Problem details | Wherever the records include pictures, skip them and transcribe all the rest word for word.

::: Data to process

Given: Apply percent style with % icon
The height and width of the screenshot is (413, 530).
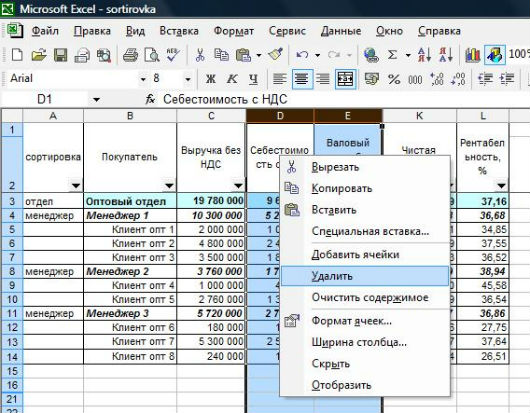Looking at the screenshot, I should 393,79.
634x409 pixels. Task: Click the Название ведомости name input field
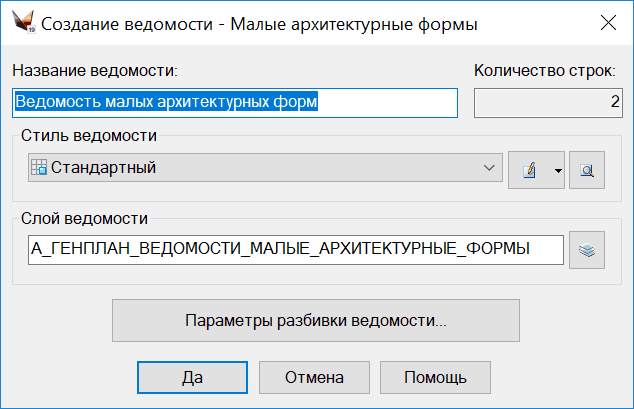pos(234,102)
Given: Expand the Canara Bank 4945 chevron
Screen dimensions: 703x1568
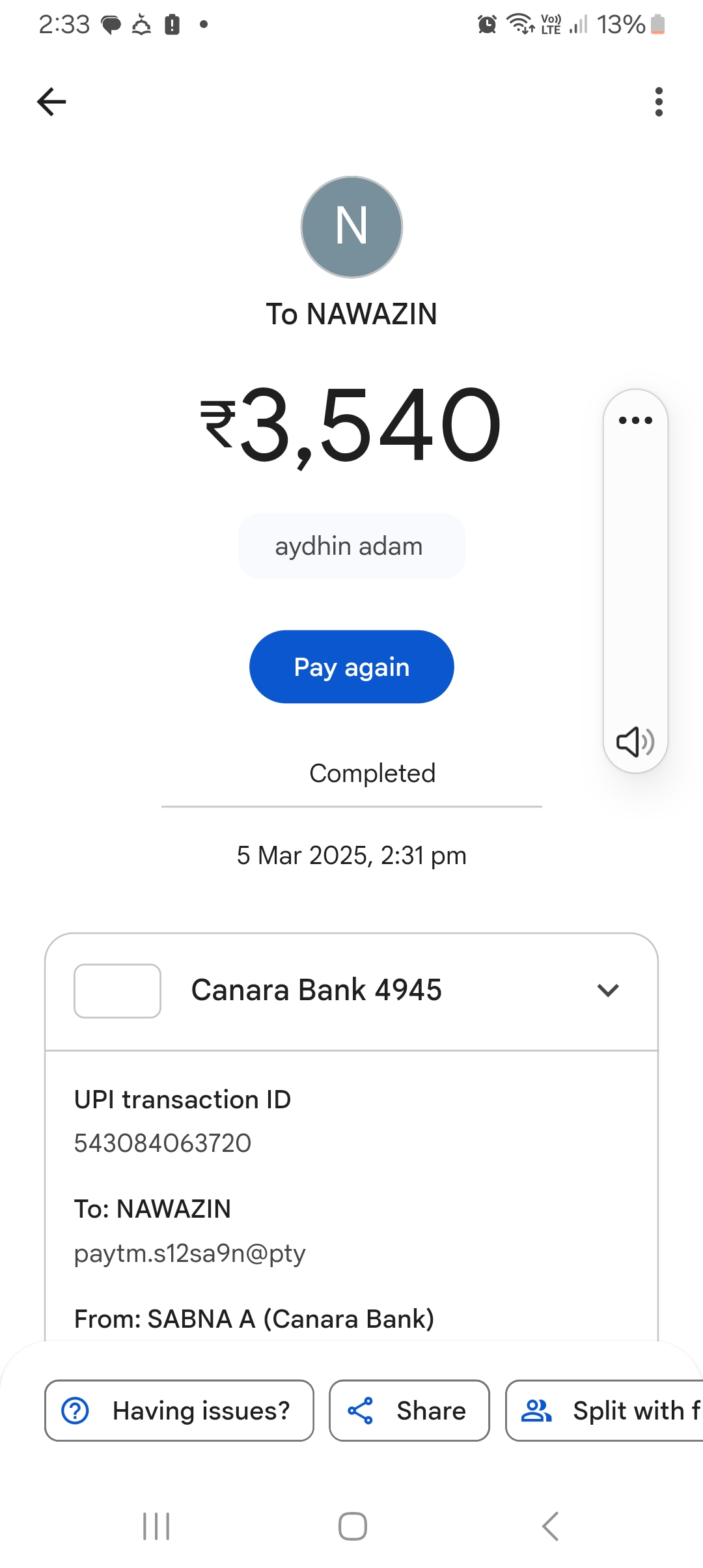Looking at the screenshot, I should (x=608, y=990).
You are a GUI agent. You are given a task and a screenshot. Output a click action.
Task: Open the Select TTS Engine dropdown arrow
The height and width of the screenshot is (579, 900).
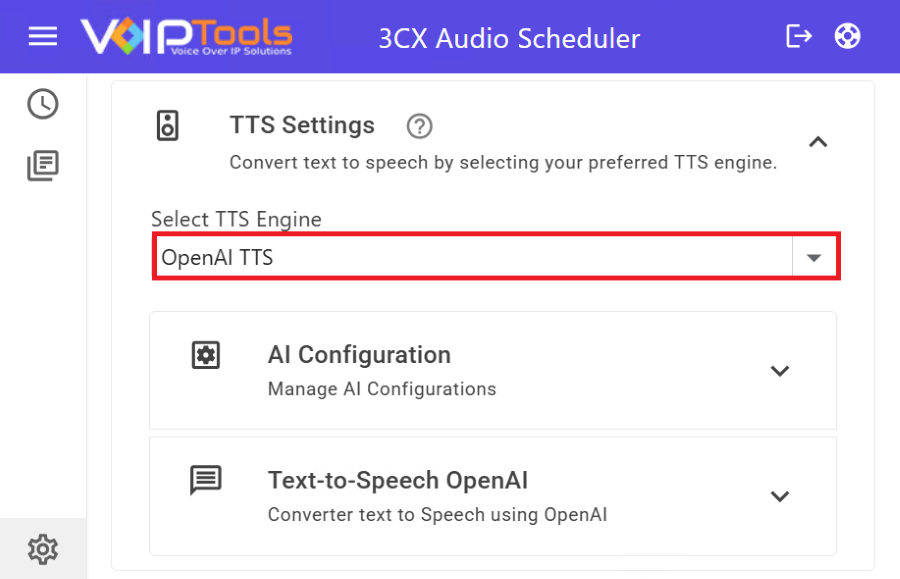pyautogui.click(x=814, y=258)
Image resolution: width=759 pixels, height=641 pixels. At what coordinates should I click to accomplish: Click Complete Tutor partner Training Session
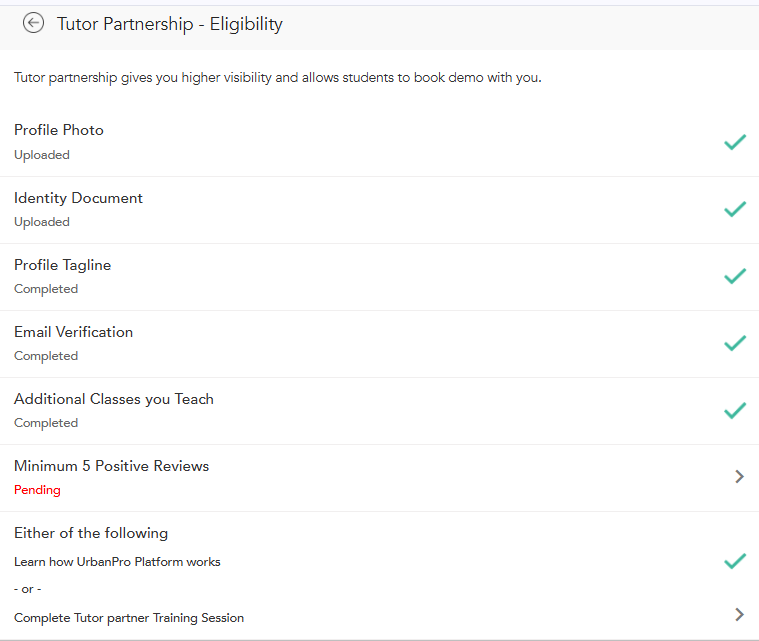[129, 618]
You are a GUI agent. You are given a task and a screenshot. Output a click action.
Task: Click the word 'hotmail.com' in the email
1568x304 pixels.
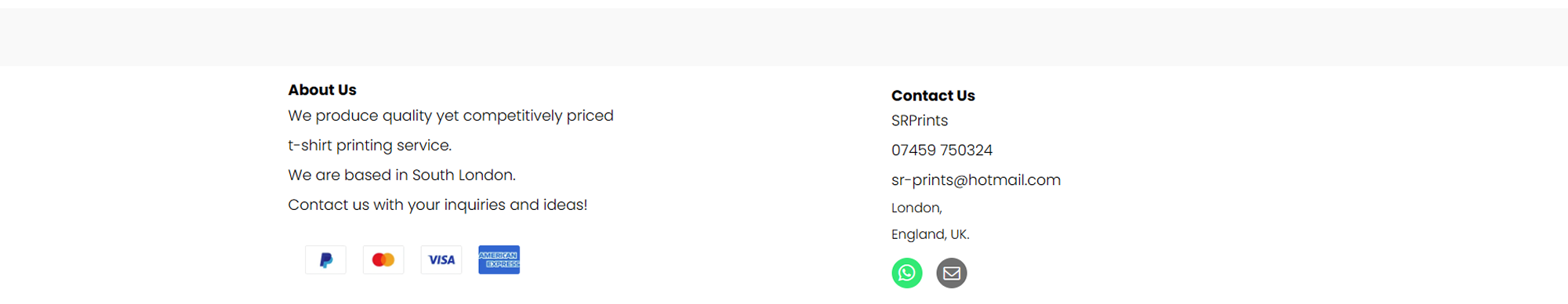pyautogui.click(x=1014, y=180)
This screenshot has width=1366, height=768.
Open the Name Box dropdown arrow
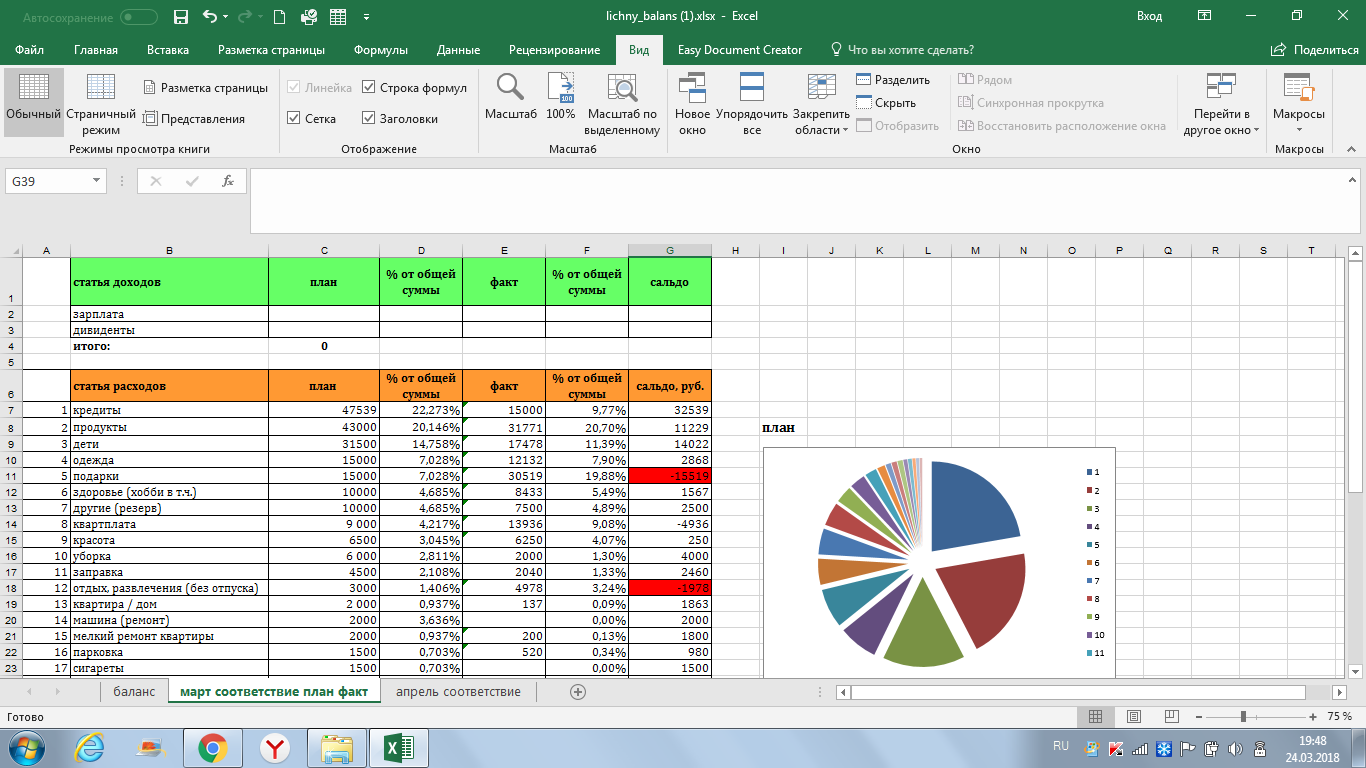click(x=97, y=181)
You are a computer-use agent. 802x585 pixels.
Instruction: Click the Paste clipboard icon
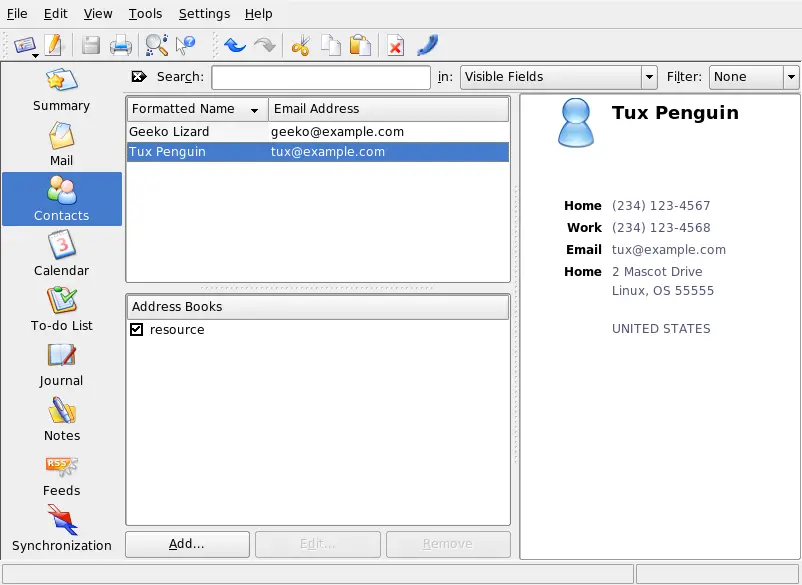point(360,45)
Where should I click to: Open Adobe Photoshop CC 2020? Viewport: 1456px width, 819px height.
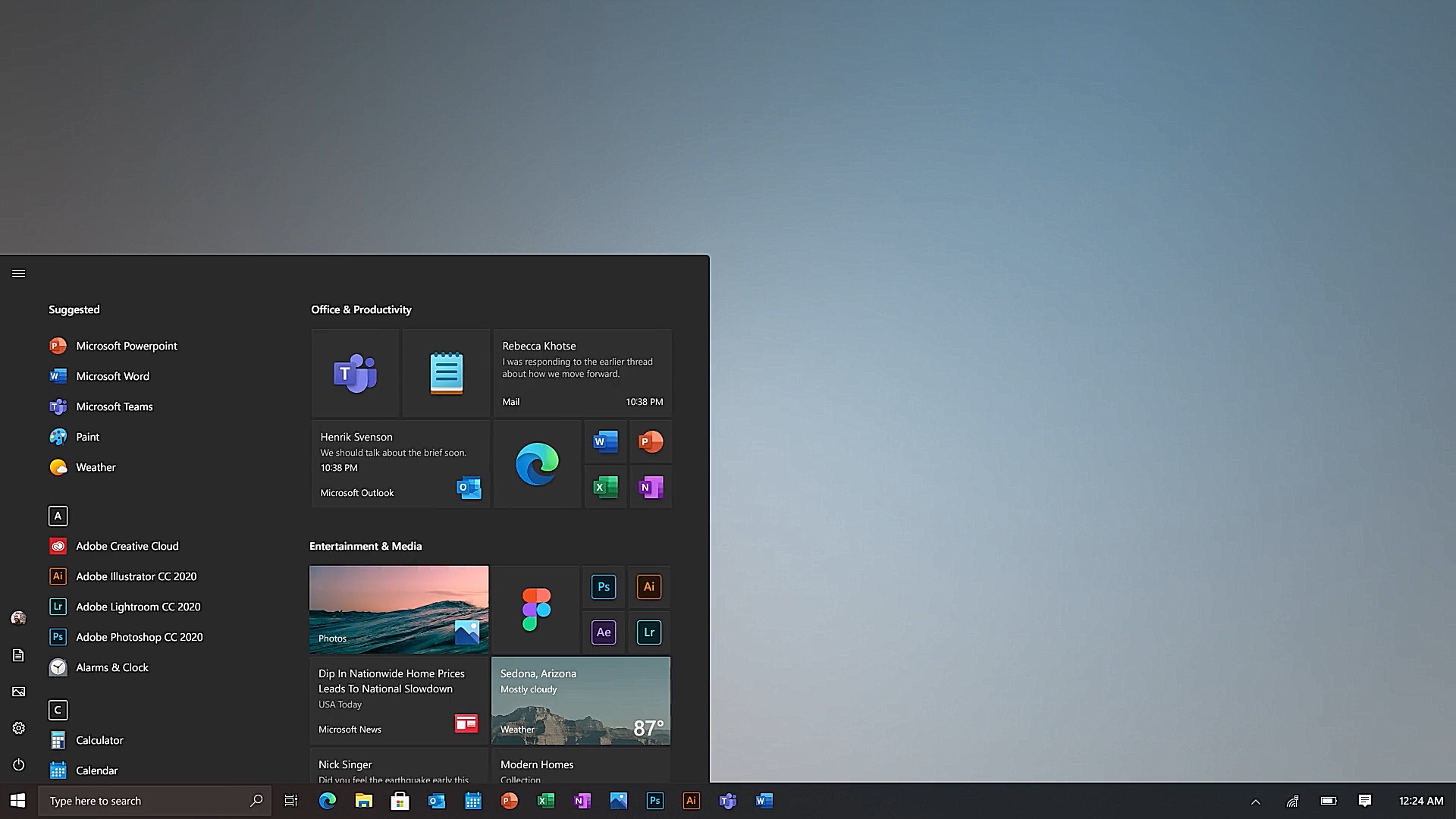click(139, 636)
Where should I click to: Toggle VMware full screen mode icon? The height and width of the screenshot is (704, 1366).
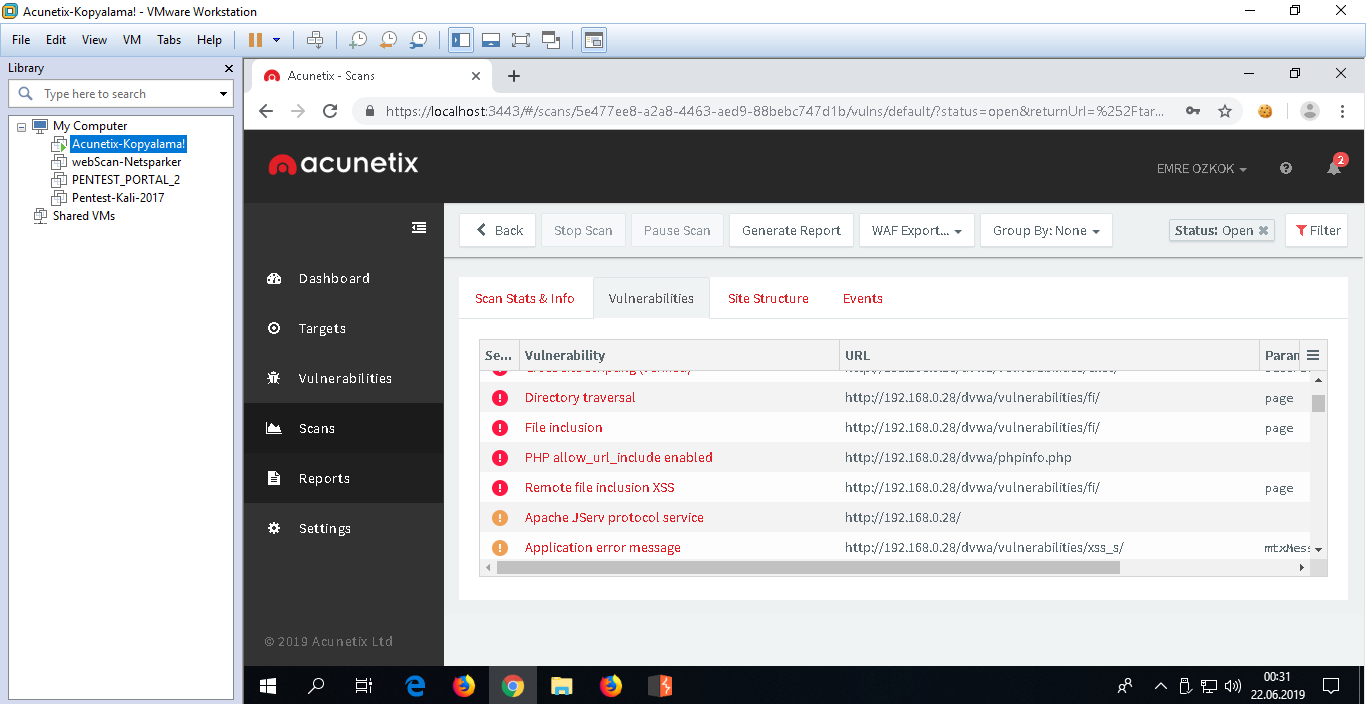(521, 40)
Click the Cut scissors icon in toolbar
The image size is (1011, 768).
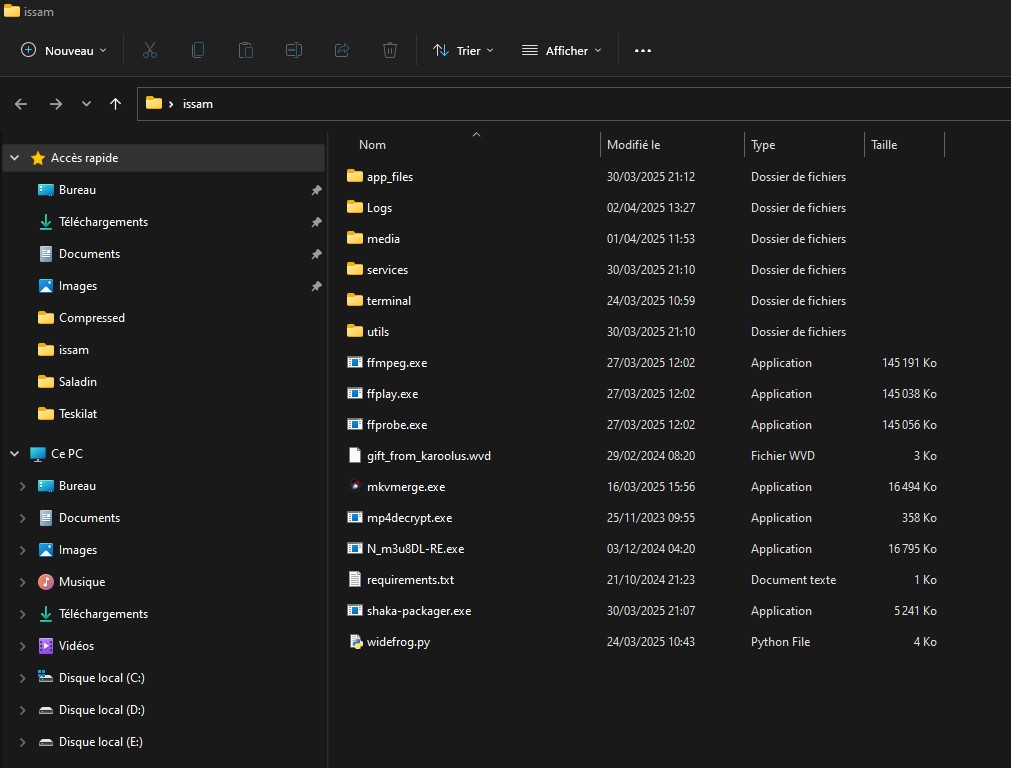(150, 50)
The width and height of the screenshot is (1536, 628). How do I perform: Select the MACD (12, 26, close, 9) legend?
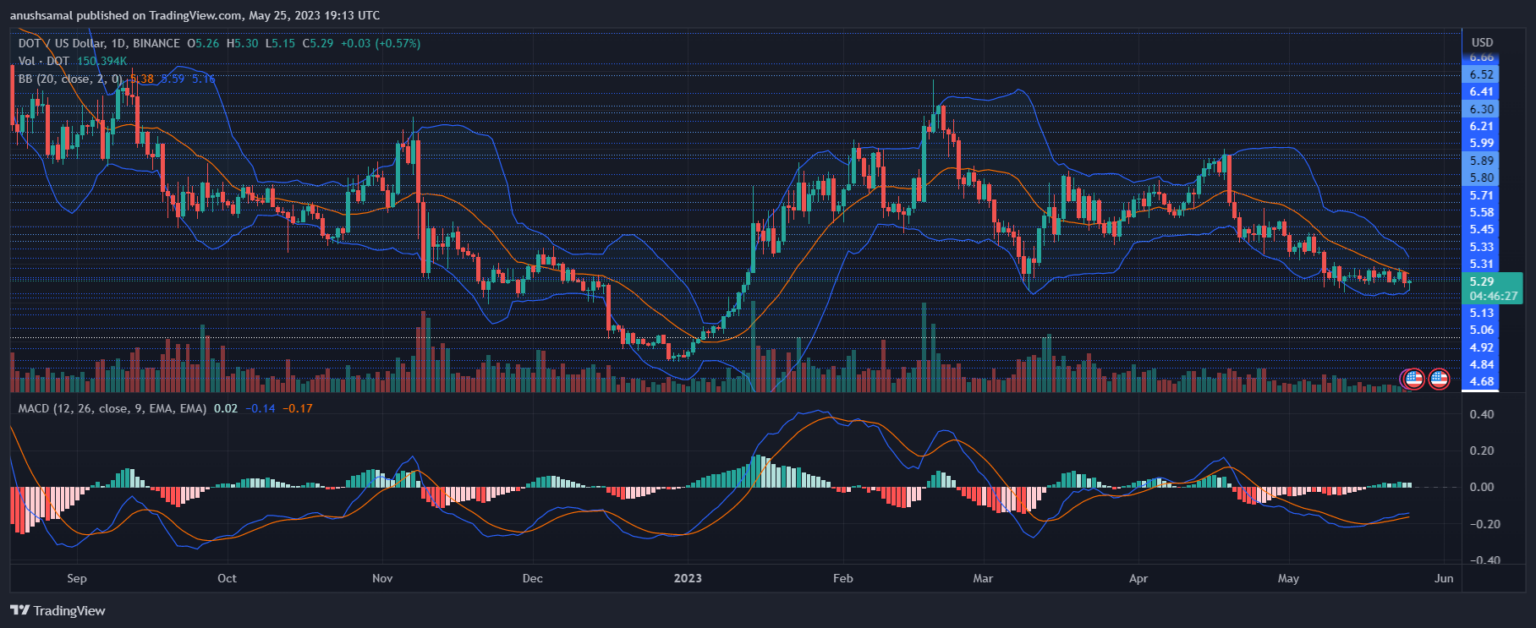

::::::

Response to the exercise |
Given: Apply percent style with % icon
The height and width of the screenshot is (413, 530).
Looking at the screenshot, I should 393,79.
634x409 pixels. Task: Click the Название ведомости name input field
pos(234,102)
Given: Expand the Canara Bank 4945 chevron
Screen dimensions: 703x1568
Looking at the screenshot, I should (x=608, y=990).
You are a GUI agent. You are given a task and a screenshot. Output a click action.
Task: Open the Select TTS Engine dropdown arrow
The height and width of the screenshot is (579, 900).
pyautogui.click(x=814, y=258)
Image resolution: width=759 pixels, height=641 pixels. At what coordinates should I click to accomplish: Click Complete Tutor partner Training Session
[129, 618]
You are a GUI agent. You are given a task and a screenshot. Output a click action.
Task: Click the word 'hotmail.com' in the email
1568x304 pixels.
pyautogui.click(x=1014, y=180)
This screenshot has width=1366, height=768.
Open the Name Box dropdown arrow
click(x=97, y=181)
You are a computer-use agent. 802x585 pixels.
Instruction: Click the Paste clipboard icon
point(360,45)
Where should I click to: Open Adobe Photoshop CC 2020? Viewport: 1456px width, 819px height.
click(139, 636)
Where should I click to: Toggle VMware full screen mode icon? The height and width of the screenshot is (704, 1366).
(521, 40)
Click the Cut scissors icon in toolbar
The image size is (1011, 768).
(150, 50)
The width and height of the screenshot is (1536, 628). How do I perform: Select the MACD (12, 26, close, 9) legend?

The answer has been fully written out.